[Given data]

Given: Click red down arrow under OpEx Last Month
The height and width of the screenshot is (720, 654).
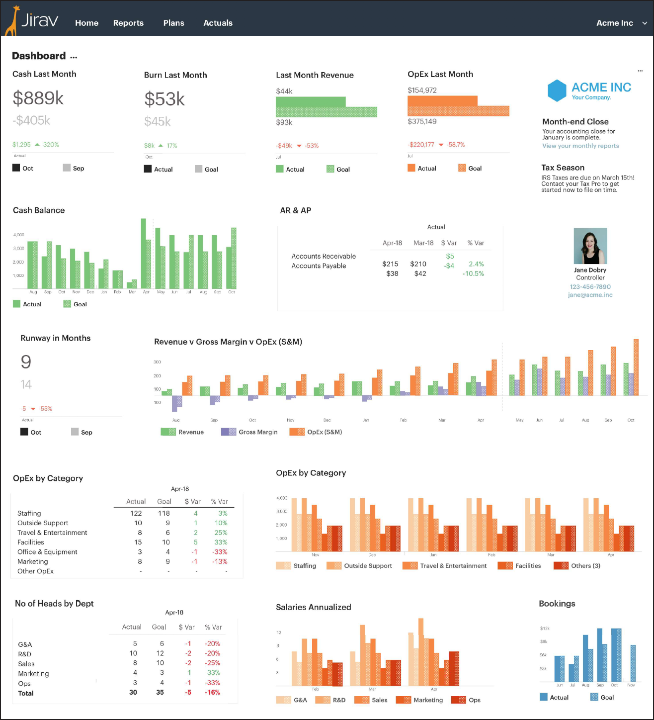Looking at the screenshot, I should click(441, 145).
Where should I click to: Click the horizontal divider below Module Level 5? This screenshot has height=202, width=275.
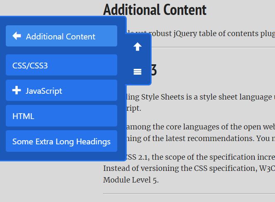[189, 194]
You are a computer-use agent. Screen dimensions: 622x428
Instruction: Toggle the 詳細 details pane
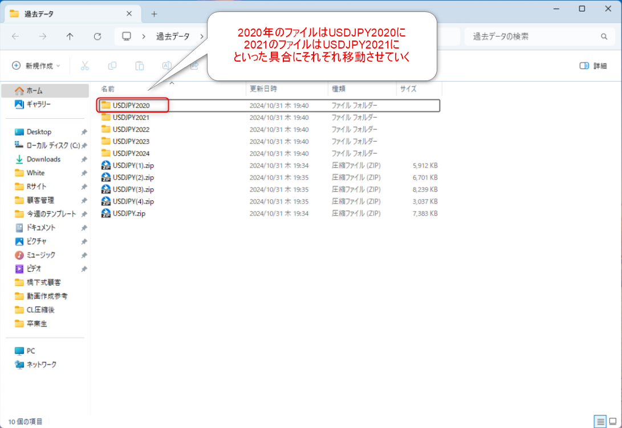(593, 66)
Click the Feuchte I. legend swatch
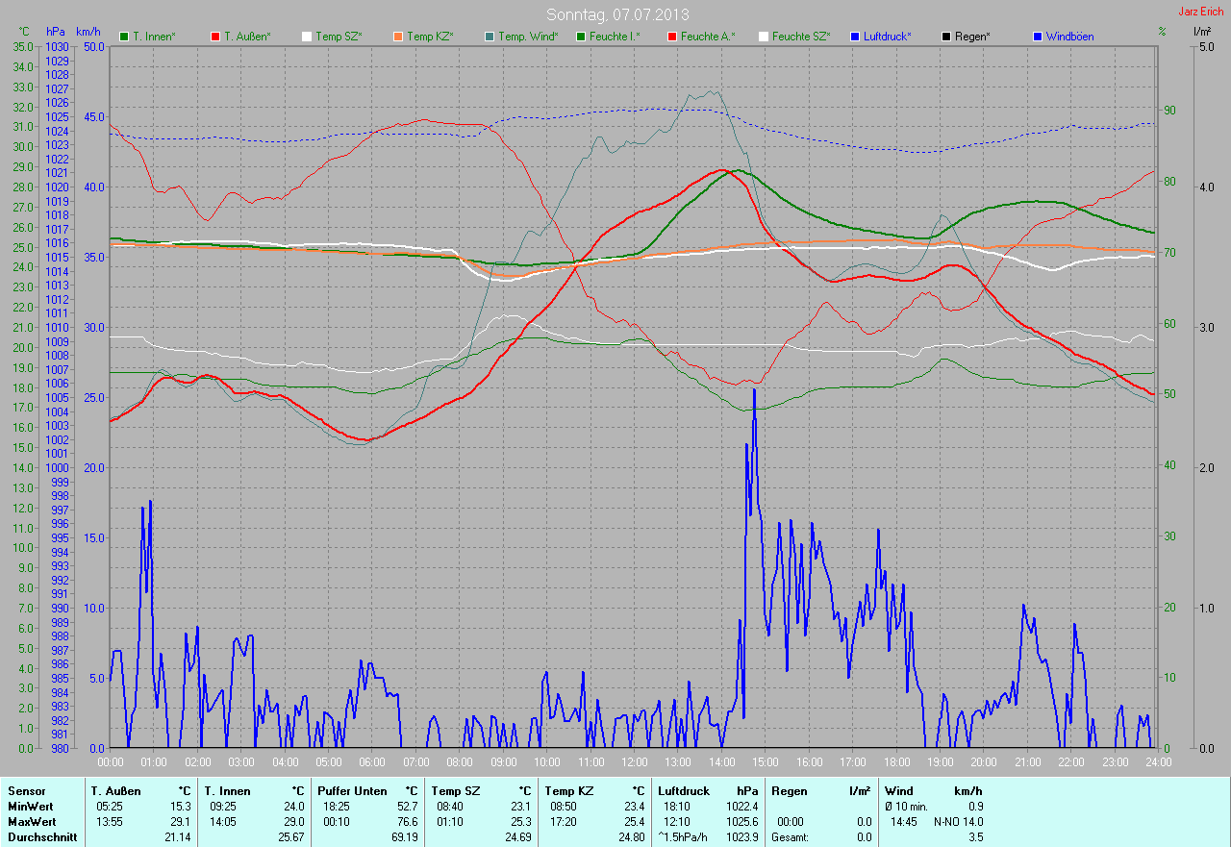The height and width of the screenshot is (847, 1231). tap(581, 37)

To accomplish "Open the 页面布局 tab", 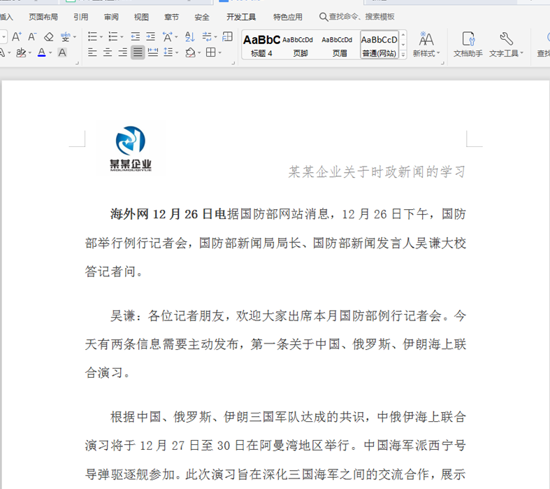I will pos(43,17).
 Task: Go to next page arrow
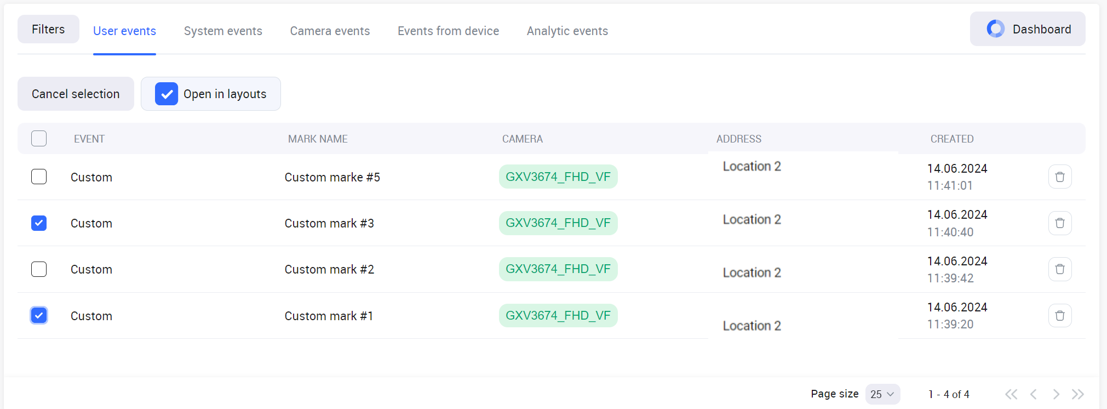[x=1056, y=394]
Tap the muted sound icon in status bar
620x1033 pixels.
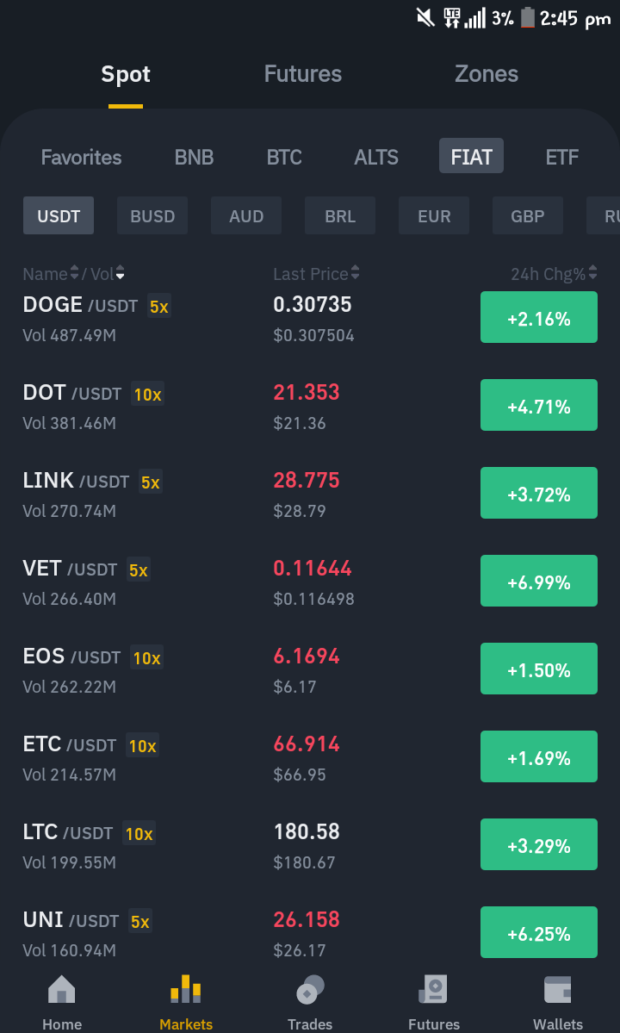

[/Given data]

What to produce: From the first line through the line with "You are a computer-use", output those lines of the entries above exactly, and nothing else, with the pictures left out.

Output of the task:
Given: Click red down arrow under OpEx Last Month
The height and width of the screenshot is (720, 654).
Looking at the screenshot, I should click(441, 145).
Where should I click to: Click the horizontal divider below Module Level 5? This screenshot has height=202, width=275.
[189, 194]
You are a computer-use agent. Screen dimensions: 622x428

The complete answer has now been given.